----- TEKS BACAAN -----

Perjuangkan Papua, Sukarno dan Diplomat RI Sering Dilecehkan di PBB 

Papua diperjuangkan sejak zaman penjajahan #HariPancasila

Jakarta, IDN Times - Perjuangan Indonesia mempertahankan Papua sebagai bagian dari Negara Kesatuan Republik Indonesia (NKRI), telah berlangsung sejak awal Indonesia berdiri sebagai bangsa yang merdeka.

Presiden pertama RI Sukarno telah memperjuangkan Papua saat Indonesia mendesak Belanda menyerahkan dan mengakui kedaulatan Indonesia di Konferensi Meja Bundar pada 1949 di Den Haag, Belanda. 

Pada saat itu pemerintah kolonial Belanda masih ingin menguasai separuh bagian barat Papua. Namun, Indonesia menolak mentah-mentah keinginan itu dan delegasi Indonesia yang dipimpin M. Hatta, memperjuangkan seluruh wilayah Papua sebagai bagian dari NKRI di Konferensi Meja Bundar. 

Kerasnya perjuangan Indonesia mempertahankan seluruh wilayah Papua sebagai bagian dari NKRI, sampai-sampai membuat Presiden Sukarno, pada tahun 1963, dijuluki sebagai penghasut perang dan ekspansionis oleh bangsa Barat. Hal ini diungkapkan Sukarno dalam buku autobiografinya, Bung Karno: Penyambung Lidah Rakyat Indonesia yang ditulis Cindy Adams.

Baca Juga: Rusuh di Papua Harus Jadi Momentum Penyadaran Bahaya Rasialisme

1. Alasan Belanda tidak menyerahkan Irian Barat

Perjuangkan Papua, Sukarno dan Diplomat RI Sering Dilecehkan di PBB Arsip Perpusnas

Presiden Sukarno atau Bung Karno menuding Belanda ngotot mempertahankan sebagian dari wilayah Papua, yakni Nederlands Nieuw Guinea atau disebut sebagai Irian Barat, karena ingin kembali menginjakkan kaki di Asia.  

“Penduduknya berpindah-pindah setiap tahun karena tanahnya kurang subur. Keuntungan dari minyak bumi tidak berarti dibanding dengan ongkos-ongkos untuk mengurus wilayah itu. Lalu kenapa Belanda menginginkannya? Agar memiliki pijakan kaki di Asia. Agar memiliki beberapa sisa-sisa kebesarannya pada waktu dulu,” ujar Sukarno.

----- DATA ACUAN -----

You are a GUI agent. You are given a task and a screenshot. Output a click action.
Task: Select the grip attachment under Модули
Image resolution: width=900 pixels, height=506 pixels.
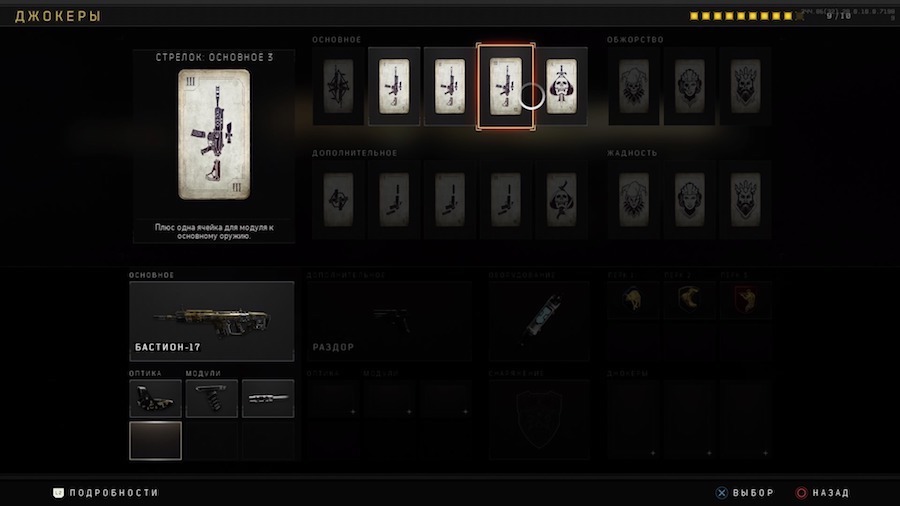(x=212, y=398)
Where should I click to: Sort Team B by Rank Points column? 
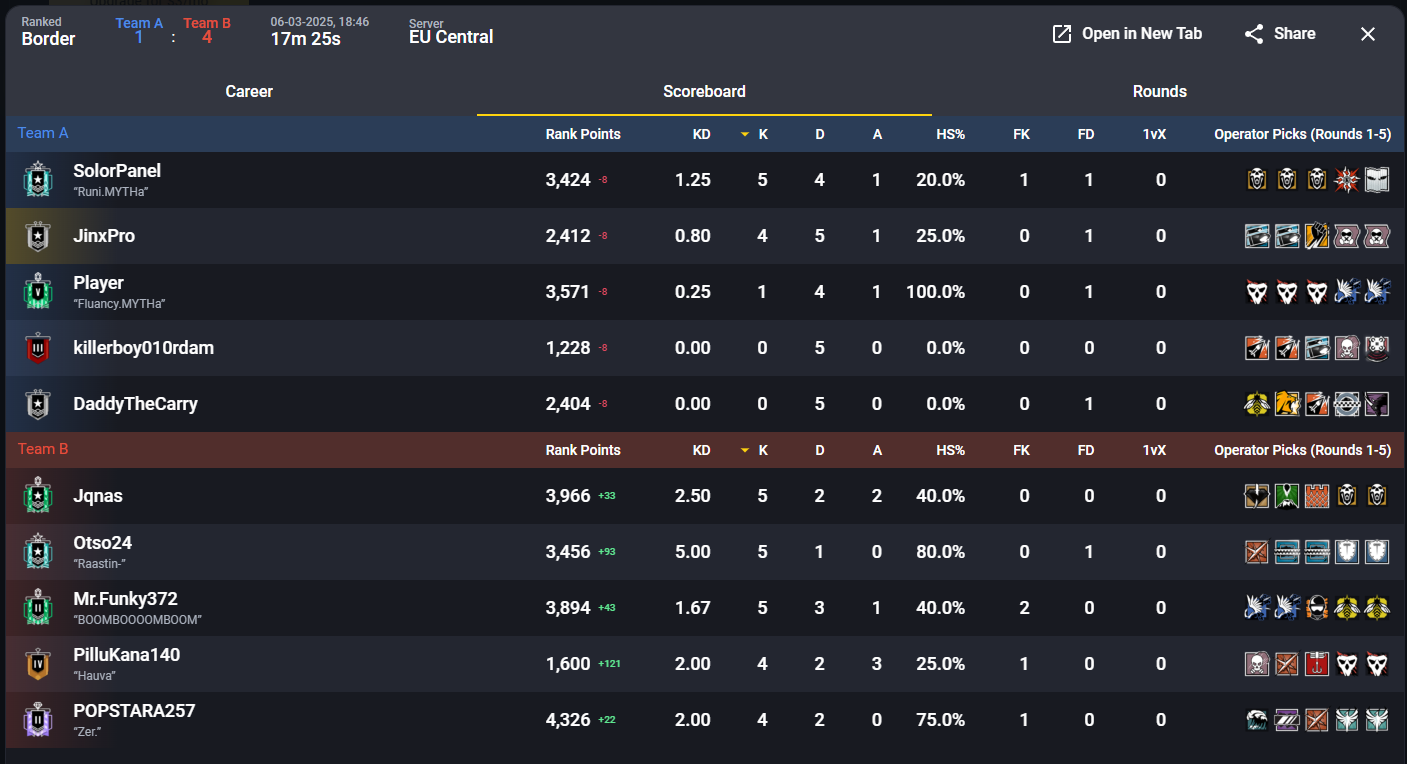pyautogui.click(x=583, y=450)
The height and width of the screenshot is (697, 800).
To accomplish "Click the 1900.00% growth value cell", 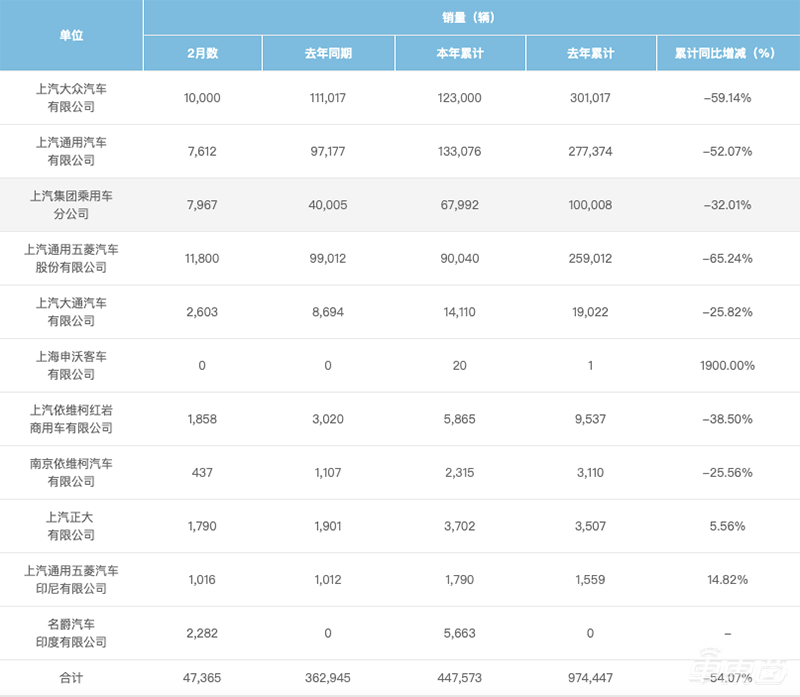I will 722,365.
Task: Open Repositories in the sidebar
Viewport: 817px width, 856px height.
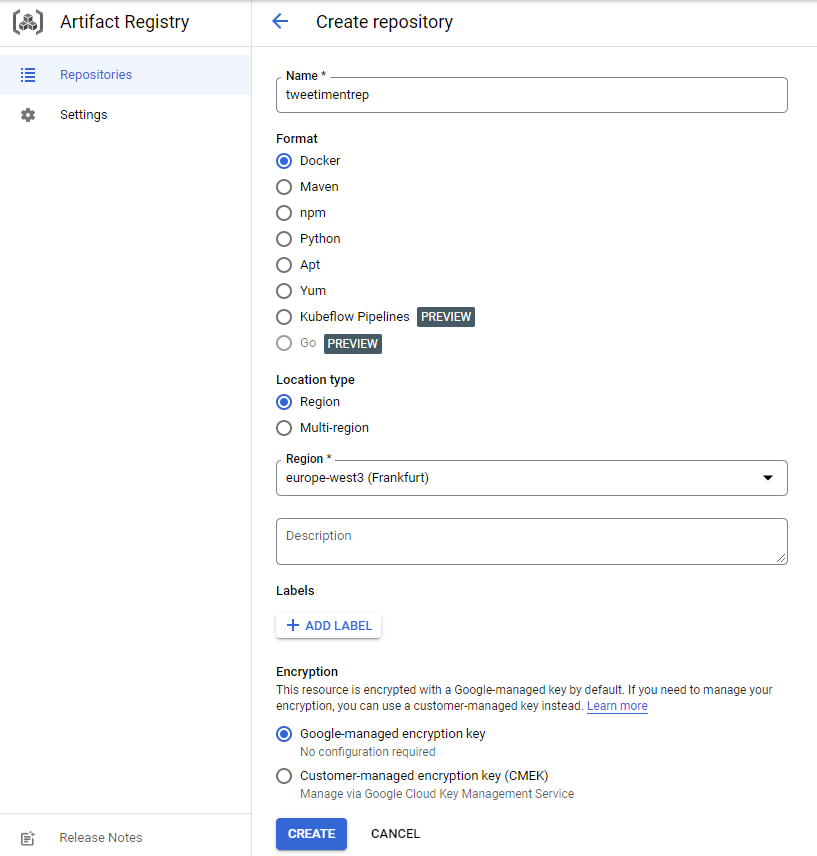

-----

> _SOAL 1_
Salin dengan tepat baris-baris entri dari baris yang memuat "Task: Open Repositories in the sidebar" sampai akhir entri, tetapi jangan sertakan gambar.
> _SOAL 2_
Tolong lanjutkan teks tentang perjuangan Indonesia mempertahankan Papua setelah kalimat terakhirnya.

> _JAWABAN BENAR 1_
Task: Open Repositories in the sidebar
Viewport: 817px width, 856px height.

> _JAWABAN BENAR 2_
2. Sukarno dan diplomat Indonesia sering dilecehkan saat memperjuangkan Papua di PBB

Perjuangkan Papua, Sukarno dan Diplomat RI Sering Dilecehkan di PBB Repro Buku Bung Karno Penyambung Lidah Rakyat

Selama memperjuangkan Irian Barat, Sukarno kerap mendapat perlakuan tidak adil dalam Sidang Umum Persatuan Bangsa Bangsa (PBB) pada 1960.

“Di Perserikatan Bangsa Bangsa kami terus dilecehkan. Ketika para diplomat kami akan berpidato, mereka minta waktu selama berhari-hari untuk mengubah, mengetik ulang, mengoreksi, dan membaca lagi naskah pidato mereka, karena mereka takut melukai perasaan kaum imperialis yang kemudian mentertawai kami saat usul kami ditolak,” ujar Sukarno. 

Belanda melakukan manuver politik, yaitu dengan dekolonialisasi terhadap Nieuw Guinea dan menyerahkannya lewat PBB. Menteri Luar Negeri Amerika Serikat Christian Herter mendatangi Sukarno saat ia pidato, dan meminta Sukarno agar banyak berbicara. Namun Sukarno mengatakan bahwa Belanda menudingnya berbohong, dan Herter membalas bahwa Belanda senang dengan adanya dekolonialisasi.

3. Indonesia mengangkat senjata untuk memperjuangkan Papua Barat

Perjuangkan Papua, Sukarno dan Diplomat RI Sering Dilecehkan di PBB IDN Times/Vanny El Rahman

Sebelum Papua Barat kembali ke pangkuan ibu pertiwi pada 1 Mei 1963, Sukarno terpaksa menggunakan senjata dalam hal ini.

“Sekarang terpaksa mulai melakukan satu politik memakai senjata. Tidak ada jalan lain untuk membuat Old Established Forces menghargai Indonesia. Tidak ada lagi diskusi. Mulai saat ini kami menjawab dengan meriam,” kata Sukarno dalam bukunya. 

Dalam menyelesaikan perselisihan ini, Amerika bertugas sebagai mediator dan menekan Belanda, dan Belanda pun dengan berat hati akhirnya menyerah dan setuju mengembalikan Papua Barat ke pangkuan ibu pertiwi.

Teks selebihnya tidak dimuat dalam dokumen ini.